Развернувшись, я посмотрел в другую сторону. Округлые фортификации приглушенно-серого оттенка почти сливались с зеленовато-серыми травами холмистого берега. У войны было немало общего со слоном: оба они серые, изрытые морщинами и громоздкие. И дорогостоящие в плане прокорма и содержания.
Кромвель исчез из вида. Он спустился с бастионов и наверняка занялся обследованием внутренних арсенальных помещений. Там же разместятся защитники крепости. Крам обязательно обнаружит недоделки, если они есть, и добьется требуемой надежности.

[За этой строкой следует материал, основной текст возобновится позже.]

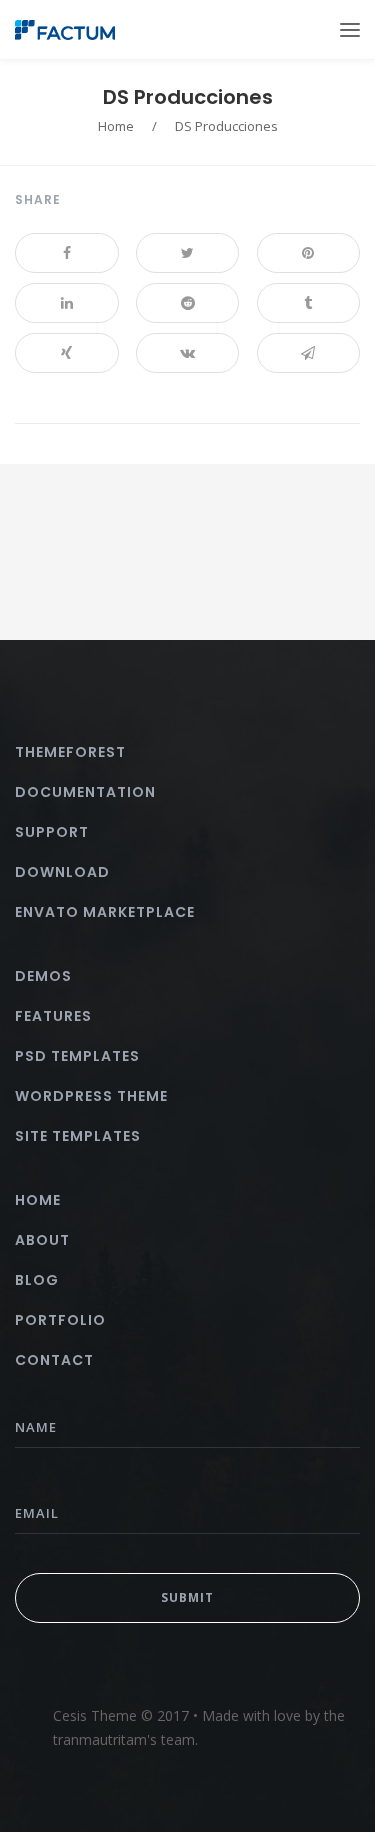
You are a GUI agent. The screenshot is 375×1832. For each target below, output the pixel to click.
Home (116, 126)
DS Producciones (188, 97)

Я вновь обратил взор на расстилавшееся передо мной холодное серо-зеленое море. Я ни о чем не думал — слишком устал от мыслей. Они давно уже были безрадостными… За спиной раздался голос:
— Ваше величество.
— Ах, Крам, — вымолвил я.
— Арсеналы просто великолепны! — доложил он. — Даже не замечаешь, что попал под землю. Побеленные стены и строгие конструкции выглядят изысканно и внушают чувство уверенности. А как просторно! Отказ от тесных клетушек в пользу больших залов не только имеет практическую выгоду, но избавляет от противных сравнений с тюремной камерой. Ваш фон Гашенперг поистине гениален!
Незнакомый с военной тактикой Крам понимал, однако, нужды простых солдат — возможно, потому, что сам по молодости служил наемником в Италии, — и его замечания показались мне весьма ценными.